TASK GOAL
Where a line of the material includes the string "icon", copy that line.

THE DATA
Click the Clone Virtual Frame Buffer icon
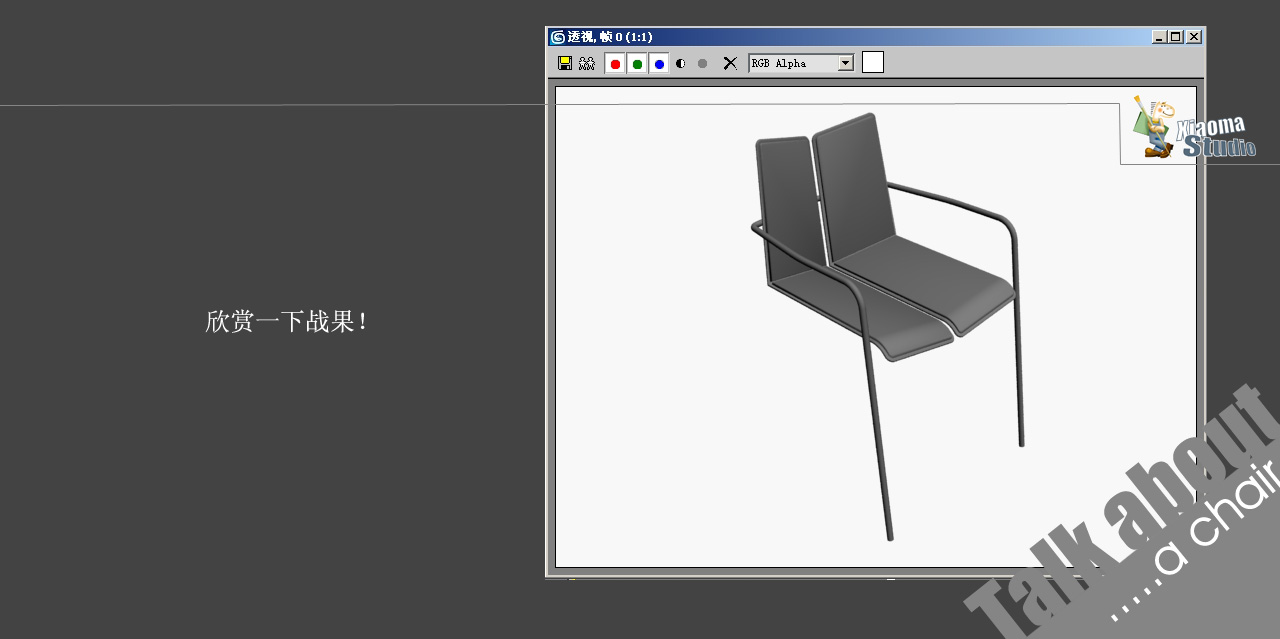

==

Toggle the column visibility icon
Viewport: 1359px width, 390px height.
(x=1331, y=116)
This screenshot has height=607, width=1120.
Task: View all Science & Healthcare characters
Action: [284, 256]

RESPONSE
Click the Clone Virtual Frame Buffer icon
Toggle the column visibility icon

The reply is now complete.